Przerwa wakacyjna minęła już jakiś czas temu, a Virtus.pro wraca do rozgrywania oficjalnych spotkań. Na start zmierzą się z arcy trudnym rywalem – AVANGAR.
Ósmy sezon ECS to coś, na co wielu fanów esportu długo czekało. Wszak jest to jeden z najbardziej renomowanych turniejów na świecie, stąd też udział Polaków w tych zawodach może cieszyć. Już dziś po południu Virtus.pro podejmie finalistów Majora w Berlinie – AVANGAR. Niedźwiedzie mogą zatem mówić o sporym nieszczęściu, ponieważ trafili na najcięższego z możliwych rywali już w pierwszym meczu.
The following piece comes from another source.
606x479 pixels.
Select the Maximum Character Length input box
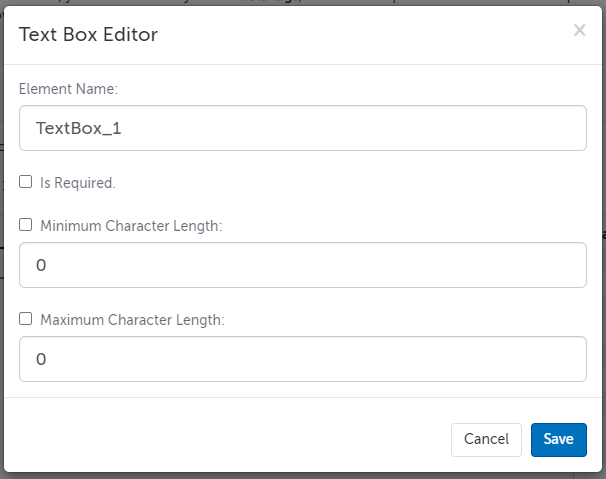tap(302, 359)
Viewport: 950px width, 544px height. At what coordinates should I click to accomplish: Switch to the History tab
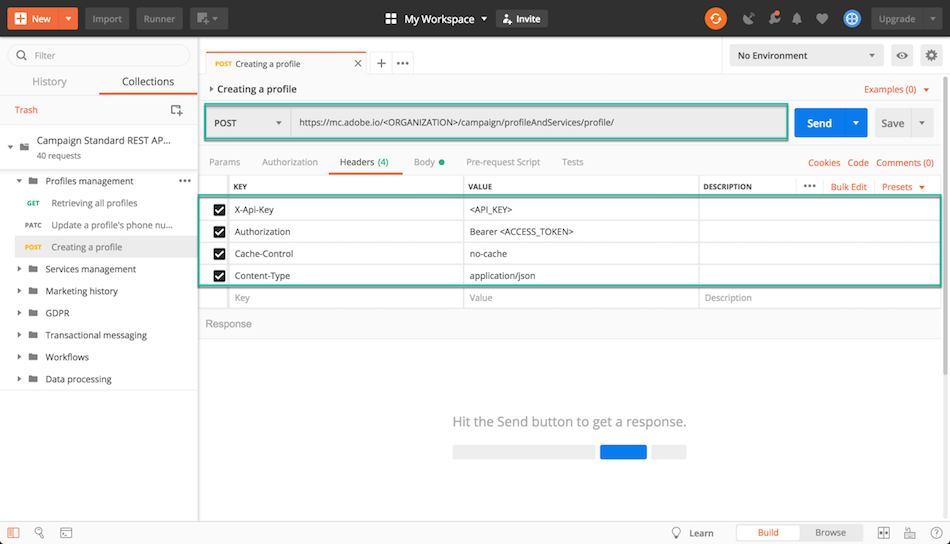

Spotkanie rozpocznie się równo o 17:00 i wątpliwe jest byśmy zobaczyli trzy mapy. Kazachska formacja jest obecnie u szczytu formy i udowadniają to w każdej kolejnej potyczce. 2 dni temu udało im się przecież sięgnąć po trofeum BLAST Pro Series w Moskwie, gdzie bój toczyły najlepsze ekipy z Europy, a wcześniej doszli do finału Starladder Majora w Berlinie po fantastycznych występach w fazie play-off.
Nie mniej jednak nie zapominajmy, że Niedźwiedzie mają w składzie bardzo utalentowanych zawodników, którzy w każdym momencie mogą „odpalić” i zadziwić nas wszystkich. Ostatnia przegrana w drugiej rundzie eliminacji do Dreamhacka nie napawa optymizmem, choć tym razem format rozgrywek nie będzie tak losowy. Stąd też możemy być świadkami fenomenalnego widowiska.
Transmisja z polskim komentarzem będzie dostępna na kanale Piotra „izaka” Skowyrskiego w serwisie Twitch.